The key concern for feminist theory is to explain women’s subordination, or the unjustified asymmetry between women’s and men’s social and economic positions, and to seek prescriptions for ending it. Susan Okin defines feminists as those who believe that women should not be disadvantaged by their sex; women should be recognized as having human dignity equal with men and the opportunity to live as freely chosen lives as men. However, feminists disagree on what they believe constitutes women’s subordination, as well as how to explain and overcome it. Feminist theories have been variously described as liberal, radical, socialist, psychoanalytic, postcolonial, and postmodern. Besides seeking better understanding of women’s subordination, most of these approaches see themselves as politically engaged in the practical tasks of improving women’s lives.
Liberal Feminism
Liberal feminists claim that discrimination deprives women of equal rights to pursue their rational self-interest; whereas men have been judged on their merits as individuals, women have tended to be judged as female or as a group.
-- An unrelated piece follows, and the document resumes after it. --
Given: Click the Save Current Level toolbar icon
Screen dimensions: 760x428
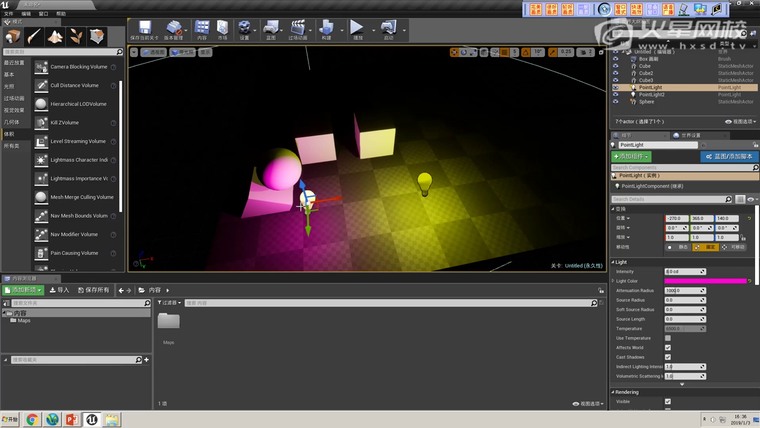Looking at the screenshot, I should (146, 29).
Liberal feminists believe that these impediments to women’s exercise of their full rational capacities can be eliminated by the removal of legal and other obstacles that have denied them the same rights and opportunities as men. When these legal barriers are removed, they claim, women can begin to move toward full equality. Unlike the classical liberal tradition, which argues for a minimal state, most liberal feminists believe that the state is the proper authority for enforcing women’s rights; although it may engage in discrimination in practice, the state is capable of becoming the neutral arbiter necessary to ensure women’s equality.
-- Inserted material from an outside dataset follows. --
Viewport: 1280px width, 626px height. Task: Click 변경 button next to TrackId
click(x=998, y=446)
Liberal feminists claim, however, that existing knowledge, since it has generally not included knowledge about women, has been biased and not objective; nevertheless, they believe that this problem can be corrected by adding women to existing knowledge frameworks. Therefore, liberal empiricists claim, the problem of developing better knowledge lies not with the scientific method itself but with the biases in the ways in which our theories have been focused and developed.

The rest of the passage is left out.